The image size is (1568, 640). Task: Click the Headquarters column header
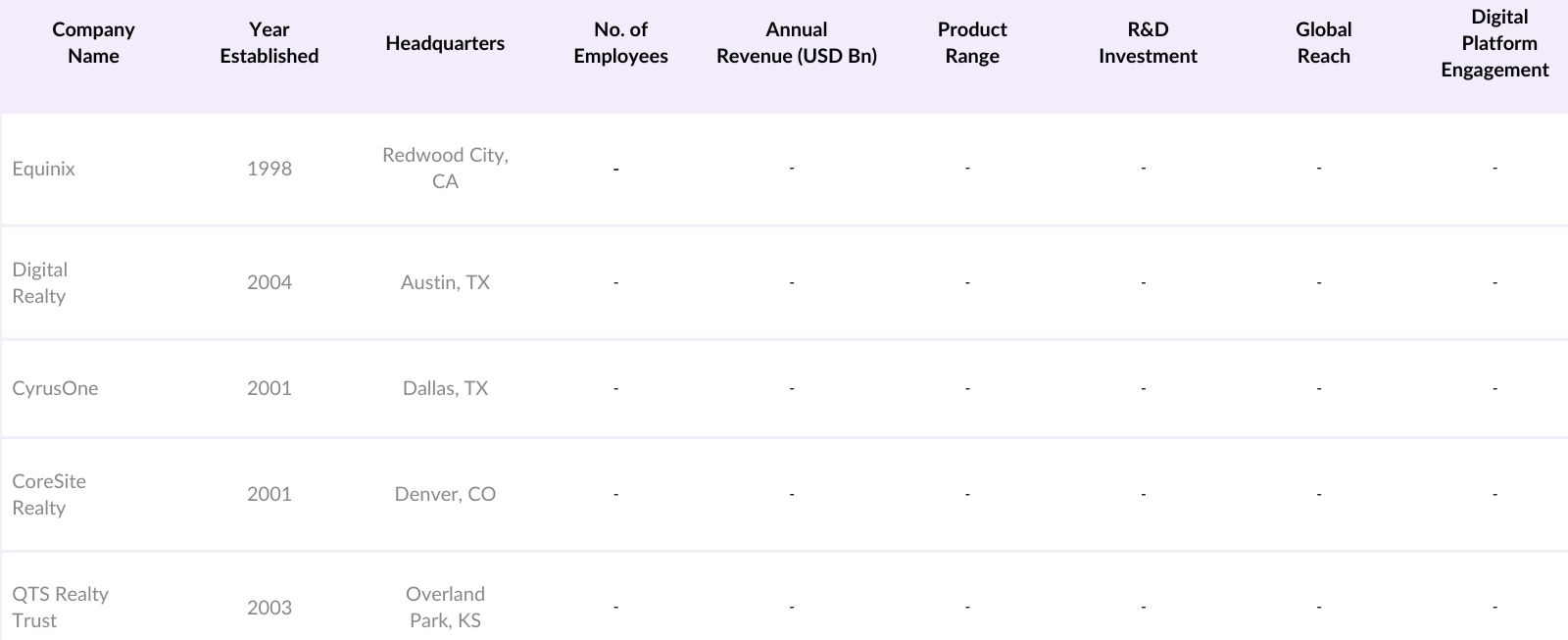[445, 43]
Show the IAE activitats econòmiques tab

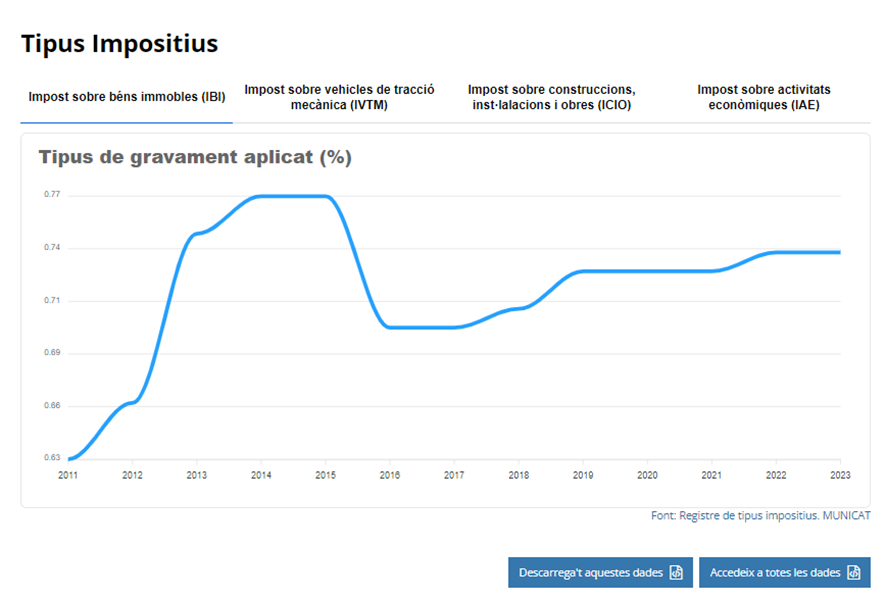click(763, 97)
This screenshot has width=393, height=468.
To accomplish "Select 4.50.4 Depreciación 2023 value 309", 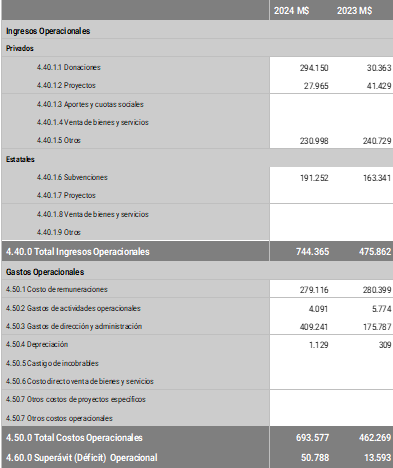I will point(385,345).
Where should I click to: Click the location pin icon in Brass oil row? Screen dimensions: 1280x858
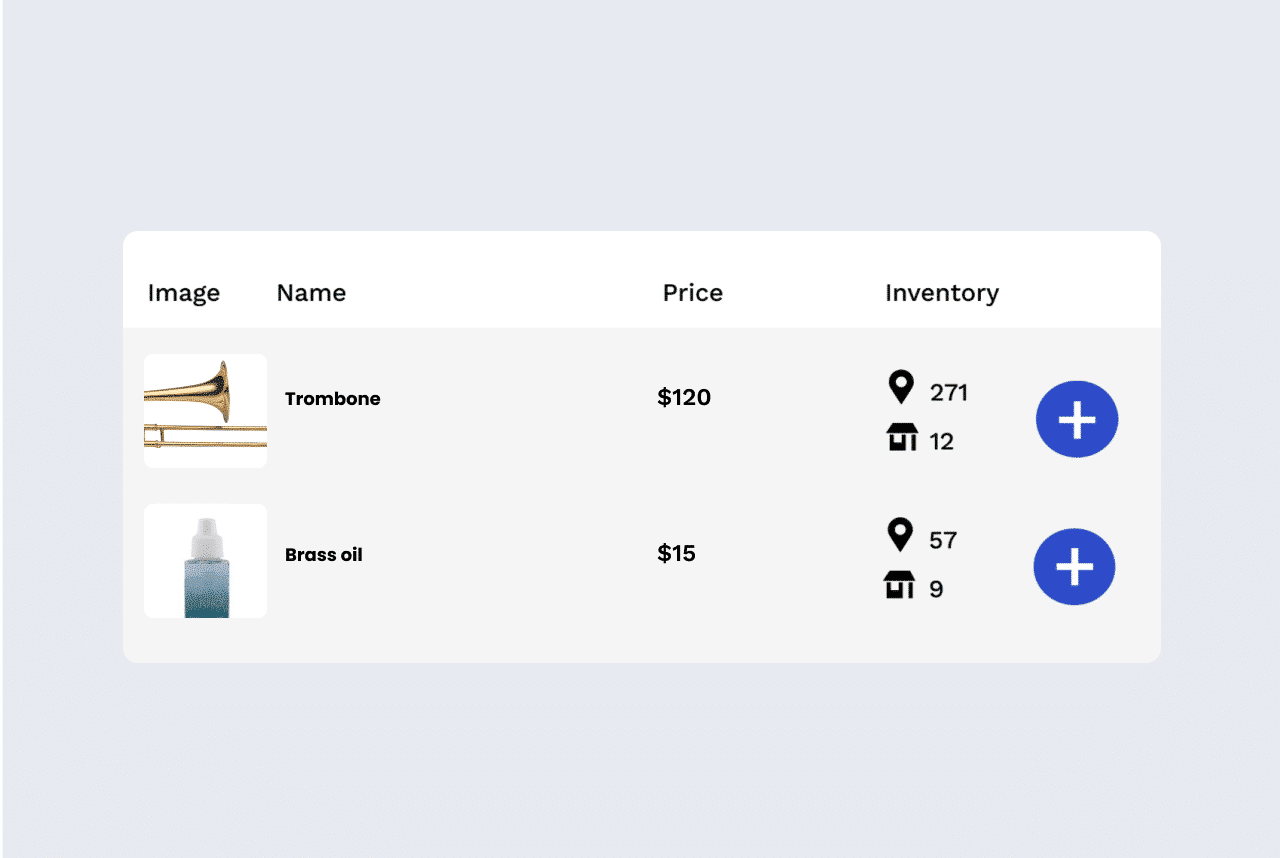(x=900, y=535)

- [What is needed]:
What you return should be the exact lines from the one containing "Where should I" through the end of the listing above, both included, minus any pictures.

- [Exercise output]:
Where should I click to: Click the location pin icon in Brass oil row? Screen dimensions: 1280x858
(x=900, y=535)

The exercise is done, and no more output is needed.